Oltre al diaframma il secondo elemento fondamentale è il tempo di posa.

Il tempo di posa è la durata in cui l'otturatore resterà aperto per far passare la luce che impressionerà la pellicola o il sensore della macchina fotografica.



I tempi di posa, quindi, rappresentano la velocità dell'otturatore. Anch'essi sono riconoscibili attraverso una scala di valori:
1s, 2s, 4s, 1/4 di secondo, 1/8 di secondo, 1/15ds, 1/30ds, 1/60ds, 1/125ds, 1/250ds, 1/500ds, 1/1000ds (questi sono i valori standard della maggior parte delle macchine fotografiche)

Esiste una funzione supplementare detta posa B: impostando il cursore dei tempi sulla posizione B, al momento dello scatto, l'otturatore resterà aperto per tutta la durata in cui il pulsante di scatto resterà premuto. Al rilascio del pulsante di scatto, l'otturatore si chiuderà (l'utilizzo di questa funzione implica necessariamente l'uso di un cavalletto).

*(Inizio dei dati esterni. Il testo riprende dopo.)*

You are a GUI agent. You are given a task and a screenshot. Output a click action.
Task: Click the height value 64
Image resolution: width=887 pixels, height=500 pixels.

A seconda della velocità dell'otturatore, si possono ottenere diversi risultati: se fotografiamo un soggetto in movimento, con un tempo di posa lungo (ad es 1/15 di secondo), questo risulterà mosso ( da qui l'effetto di mosso),


foto Valentina Mezzabotta

Al contrario, utilizzando un tempo di posa molto breve (ad es 1/125 di secondo), il soggetto risulterà completamente fermo (in gergo congelato).

foto Stefania Pulita


La scelta del tempo di posa, insieme al diaframma, è determinante in funzione del risultato finale che si vuole ottenere. Ma non solo.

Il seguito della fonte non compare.